▶ _SET PROBLEM 1_
Answer these from the DC Water service territory text.
(a) Which two Maryland counties get wholesale wastewater service from DC Water?
(b) What rating and outlook does Fitch give the Washington Suburban Sanitary Commission?
(c) How much of operating revenue comes from District residents, including the federal government?
▶ _SET PROBLEM 2_
Carry on the DC Water service territory text from its last sentence.

:: TEXT EXCERPT ::

STABLE SERVICE TERRITORY BOASTS STRONG ECONOMY
DC Water provides retail water and wastewater service to the District of Columbia and wholesale wastewater service to Fairfax and Loudon Counties in Virginia (Fitch rates the general obligation bonds [GO] of both counties 'AAA' with a Stable outlook), Montgomery and Prince George's Counties in Maryland (GOs rated 'AAA' with a Stable Outlook) and Washington Suburban Sanitary Commission (also rated 'AAA' with a Stable Outlook by Fitch).
DC Water's retail base is highly diverse with the 10 largest commercial and governmental customers typically accounting for just 3% and 8% of gross revenues, respectively. The district is the heart of the service area, and its residents, including the federal government, account for more than three quarters of operating revenue. Wholesale users account for the balance.

:::
:: DATA ::

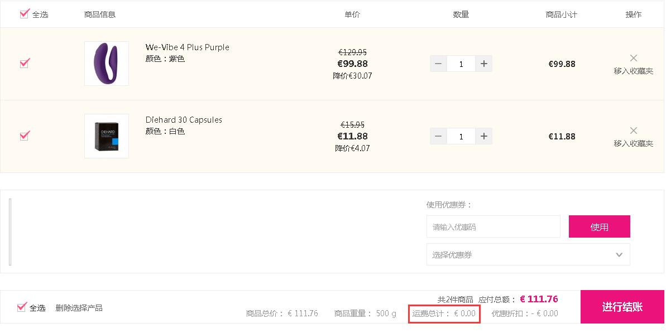Screen dimensions: 666x333
Task: Remove We-Vibe 4 Plus Purple with X icon
Action: 633,58
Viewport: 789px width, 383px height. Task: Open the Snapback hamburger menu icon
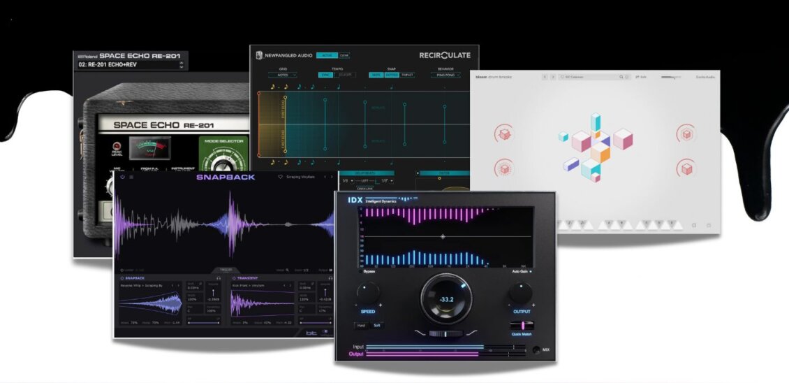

:::

▶ _WRITTEN RESPONSE 1_
(a) Montgomery and Prince George's Counties
(b) 'AAA' with a Stable Outlook
(c) More than three quarters

▶ _WRITTEN RESPONSE 2_
The strength and stability of DC Water's service territory remains a key rating factor. High wealth levels throughout much of the service area coupled with a regional unemployment rate that remains below 6% have helped keep delinquent retail account balances below a nominal 1.5% over the prior five years.
Additional information is available at 'www.fitchratings.com'.
In addition to the sources of information identified in Fitch's Revenue-Supported Rating Criteria, this action was additionally informed by information from Creditscope.
Applicable Criteria and Related Research:
--'Revenue-Supported Rating Criteria' (June 16, 2014);
--'U.S. Water and Sewer Revenue Bond Rating Criteria' (July 31, 2013);
--'2014 Water and Sewer Medians' (Dec. 12, 2013);
--'2014 Outlook: Water and Sewer Sector' (Dec. 12, 2013).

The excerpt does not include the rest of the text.